Uno, due, tre squilli. Vuoto.
Nessuna risposta.
Il cuore in gola, senza nessun respiro nei polmoni. Liz correva tanto veloce da sentire solo il battito del sangue che pulsava alle due tempie.

Giù, lungo la strada.
L'adrenalina giù, lungo le vene.
Il vento invernale le graffiava il volto. L'aria buia le urlava nei polmoni trascurati dallo sforzo.

Si precipitò, afferrando le chiavi nascoste nel portaombrelli.  Le mani tremavano. Tremavano troppo, la chiave non ne voleva sapere di scivolare nella serratura.
«Andiamo! Porca puttana!» imprecò la ragazzina, tirando calci di frustrazione alla porta.

Era come se tutto fosse congelato, come un incubo, dove l'aria di ferro premeva contro le costole ed artigli di ghiaccio impiccavano qualsiasi urlo morto per nascere.

'Perdonami Liz. Non ce la faccio, non ne posso più. Non voglio più vivere.
È meglio così, io sono inutile, il mondo starà meglio senza di me, tu starai meglio.
Grazie per averci provato...
Mi dispiace di averti fatto affezionare a me... ti amo.»' quelle parole risuonavano nelle sue cervella, martoriando ogni suo pensiero di impotenza.

Non poteva fare niente per evitarlo, solo correre e combattere contro il peso schiacciante del tempo.
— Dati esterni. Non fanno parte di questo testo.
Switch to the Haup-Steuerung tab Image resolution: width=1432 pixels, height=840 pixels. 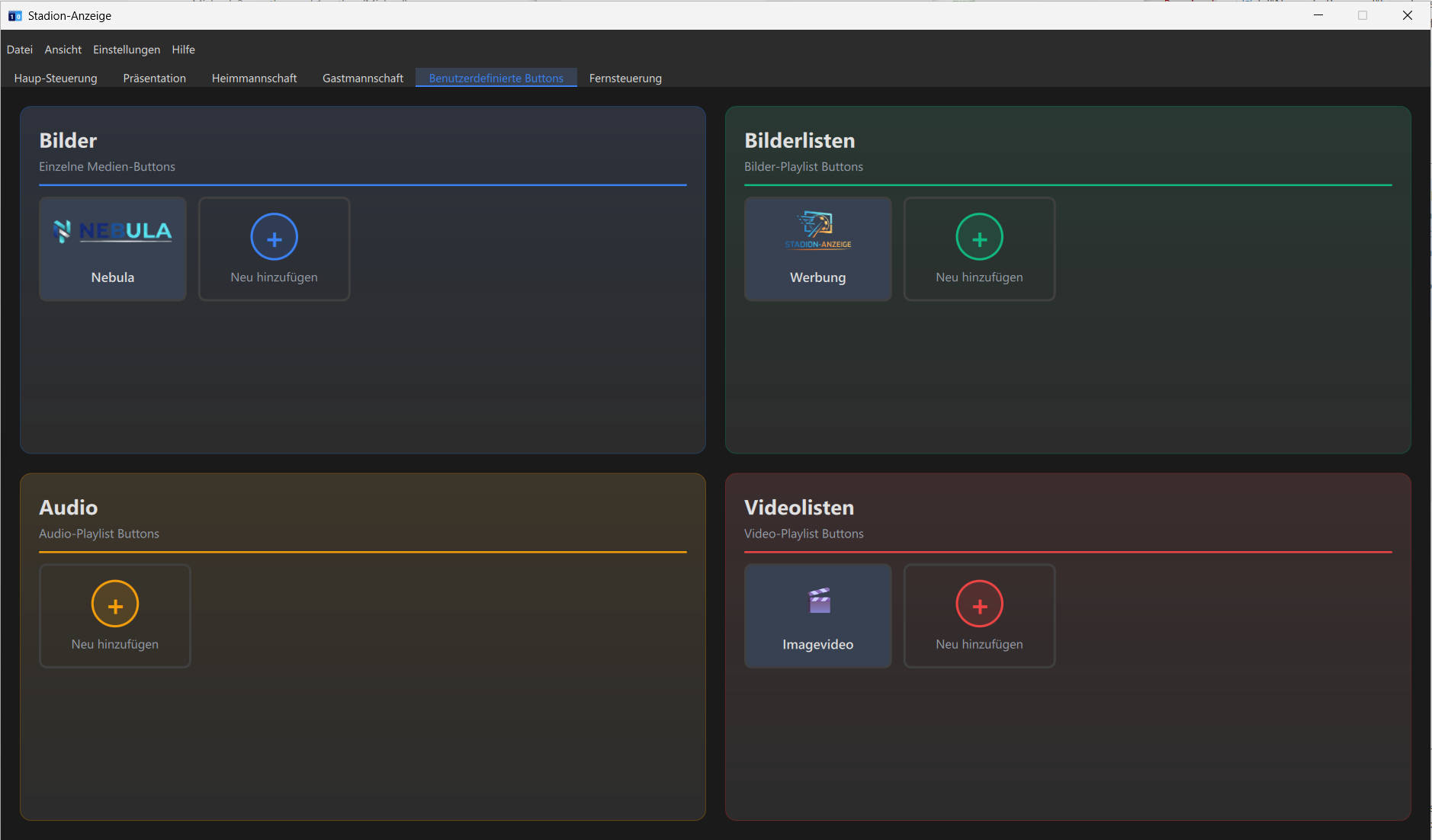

La serratura scattò, donandole una boccata di sollievo, si precipitò in casa, tra i corridoi.
«Adeline!» corse da una stanza all'altra. Urlando con tutta la voce che le rimaneva in gola spezzò il silenzio tombale di quelle mura.
Senza aspettare si fiondò in bagno. Un attimo prima di aprire la porta sentì la testa dolere, mentre due lacrime le cadevano sul volto.
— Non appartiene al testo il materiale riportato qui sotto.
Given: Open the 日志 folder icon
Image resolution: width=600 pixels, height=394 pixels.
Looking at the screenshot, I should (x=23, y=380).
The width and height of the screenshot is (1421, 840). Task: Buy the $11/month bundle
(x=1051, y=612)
Il terrore fu spezzato, dandole le vertigini. Il cuore smise di battere per un istante. Le gambe precipitarono al suolo, senza più un briciolo di forza a contrasto con la sua volontà.

La realtà la colpì come uno schiaffo in piena faccia. Il vento freddo soffiava impetuoso, facendo svolazzare e schioccare le tende della finestra aperta.
Rabbrividì davanti a quello scenario. Sudore freddo le corse lungo la schiena, la voce morta in gola non le dava modo di urlare tutto il proprio terrore.
Strisciando, arrancando in quell'incubo si avvicinò a tutto quel sangue.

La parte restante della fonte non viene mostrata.